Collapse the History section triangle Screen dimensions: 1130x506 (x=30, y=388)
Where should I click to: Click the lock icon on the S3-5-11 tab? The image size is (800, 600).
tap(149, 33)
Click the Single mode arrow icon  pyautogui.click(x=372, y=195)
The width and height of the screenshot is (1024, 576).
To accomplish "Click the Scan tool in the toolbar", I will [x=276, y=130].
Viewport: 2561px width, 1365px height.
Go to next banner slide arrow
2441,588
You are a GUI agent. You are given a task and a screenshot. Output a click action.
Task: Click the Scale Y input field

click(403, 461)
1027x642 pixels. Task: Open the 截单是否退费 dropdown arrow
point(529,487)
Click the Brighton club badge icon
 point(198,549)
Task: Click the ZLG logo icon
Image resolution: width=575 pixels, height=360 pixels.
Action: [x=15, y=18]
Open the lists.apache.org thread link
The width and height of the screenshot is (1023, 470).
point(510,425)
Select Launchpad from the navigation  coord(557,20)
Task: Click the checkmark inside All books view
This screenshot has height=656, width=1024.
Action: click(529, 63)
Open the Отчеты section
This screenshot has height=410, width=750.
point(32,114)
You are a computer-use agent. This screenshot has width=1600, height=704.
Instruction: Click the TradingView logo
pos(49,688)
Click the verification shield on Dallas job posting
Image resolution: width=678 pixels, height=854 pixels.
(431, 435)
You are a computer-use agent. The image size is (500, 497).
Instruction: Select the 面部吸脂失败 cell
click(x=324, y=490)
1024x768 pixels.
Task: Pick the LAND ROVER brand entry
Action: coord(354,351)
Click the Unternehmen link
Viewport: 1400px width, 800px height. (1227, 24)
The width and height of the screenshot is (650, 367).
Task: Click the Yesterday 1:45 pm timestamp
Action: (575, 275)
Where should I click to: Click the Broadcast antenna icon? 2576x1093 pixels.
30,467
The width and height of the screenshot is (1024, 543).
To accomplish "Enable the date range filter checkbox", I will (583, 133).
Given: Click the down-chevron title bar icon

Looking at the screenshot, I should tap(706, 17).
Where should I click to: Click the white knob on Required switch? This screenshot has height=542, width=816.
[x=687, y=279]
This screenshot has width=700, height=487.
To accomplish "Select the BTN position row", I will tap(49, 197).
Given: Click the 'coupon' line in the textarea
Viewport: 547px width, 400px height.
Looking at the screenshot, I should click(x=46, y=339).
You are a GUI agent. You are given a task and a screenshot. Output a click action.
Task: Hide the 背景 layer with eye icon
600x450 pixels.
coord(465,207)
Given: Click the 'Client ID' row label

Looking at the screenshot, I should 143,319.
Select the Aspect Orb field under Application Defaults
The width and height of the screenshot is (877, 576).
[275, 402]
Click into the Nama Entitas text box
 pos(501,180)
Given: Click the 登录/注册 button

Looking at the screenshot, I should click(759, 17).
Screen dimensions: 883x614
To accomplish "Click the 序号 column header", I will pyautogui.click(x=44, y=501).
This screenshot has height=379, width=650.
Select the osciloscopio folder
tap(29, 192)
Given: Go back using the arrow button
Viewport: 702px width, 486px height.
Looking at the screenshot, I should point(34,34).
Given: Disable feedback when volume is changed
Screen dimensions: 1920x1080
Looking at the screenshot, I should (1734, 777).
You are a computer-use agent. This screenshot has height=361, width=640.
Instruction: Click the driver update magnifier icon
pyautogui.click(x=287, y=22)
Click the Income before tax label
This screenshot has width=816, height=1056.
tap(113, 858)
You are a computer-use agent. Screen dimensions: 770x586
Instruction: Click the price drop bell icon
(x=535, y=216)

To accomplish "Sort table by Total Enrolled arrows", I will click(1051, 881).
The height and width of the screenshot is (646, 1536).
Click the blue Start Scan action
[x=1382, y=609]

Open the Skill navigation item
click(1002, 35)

Task
Copy all the lines above that hold the string "computer".

Result for this exercise
You are a computer-use agent. This screenshot has width=1600, height=704.
You are a computer-use agent. The image size is (500, 497).
You are a computer-use agent. This screenshot has height=361, width=640.
You are a computer-use agent. Screen dimensions: 770x586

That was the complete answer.